Google has played down the challenge posed to its YouTube business by Facebook's aggressive push into online video, with the U.S. search giant's U.K. head telling CNBC it is "comfortable" with its position when it comes to generating advertising revenue.
Facebook has been making major moves in the video space to capture lucrative ad dollars. On Tuesday, the social networking giant announced it was testing a dedicated video feed where users can scroll through and discover new content. It also introduced a feature which lets celebrities live stream content onto the platform and announced a model where it is offering to split revenues gained from adverts sold around original content producers' videos.
The Facebook move was designed to attract more original content creators -- the main contributing factor to YouTube's success.
But Google, which owns the video site, said it's not worried by its rival's steps, citing Facebook's method of charging advertisers even if user watches a video for just three seconds.

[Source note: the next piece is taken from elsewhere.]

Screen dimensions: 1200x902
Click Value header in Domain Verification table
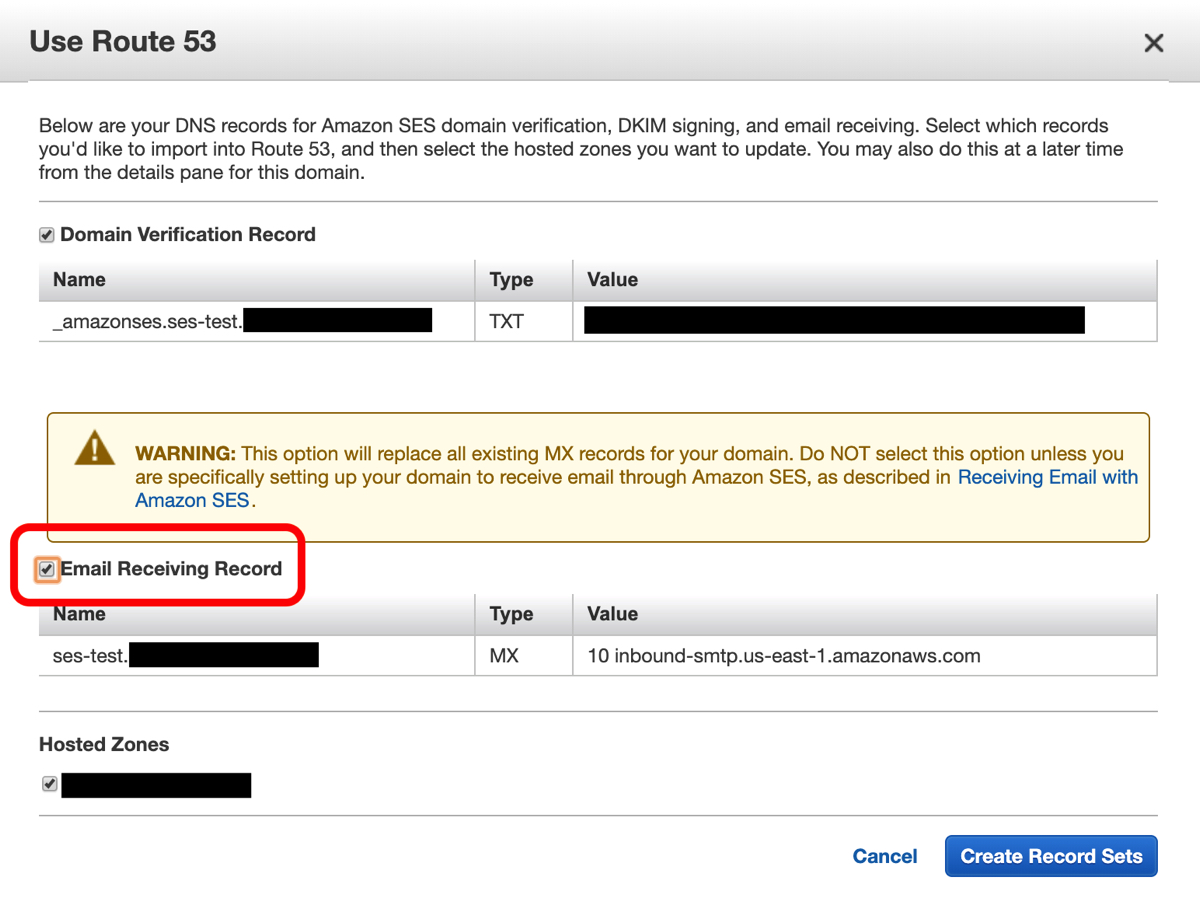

"Facebook is a three second view and you're charged. It's a very different proposition for an advertiser and very different impact on brand recall awareness," Eileen Naughton, managing director for Google U.K. and Ireland told CNBC.
"So we are very comfortable, we send a lot of videos over to Facebook, Facebook users share YouTube videos, we get a lot of traffic back and forth and that's a good thing."
Naughton added that Facebook is an "important social network" but YouTube is the "native home for video" and is more a "distribution platform for content creators".
However, Facebook is adapting its video project -- introducing a new feature that lets advertisers pay per impression or pay when a viewer watches an ad for 10 seconds instead. Earlier this year, it showed off a prototype of a product that could see users able to interact with ads.
But Google has also been tightening up its ad products in a bid to make it more attractive to buyers, particularly the way that advertisers are able to track metrics and engagement with audience. A feature called True View allows advertisers to only pay when a user watches the whole advert or 30 seconds – whichever comes first.
"That has brought a whole lot more efficiency. It means consumers who are not interested are closing down that ad, but interestingly we have a very high click through rate, or view through rate on those ads because we use a lot of signals to have a relevant contextual place for those ads," Naughton said.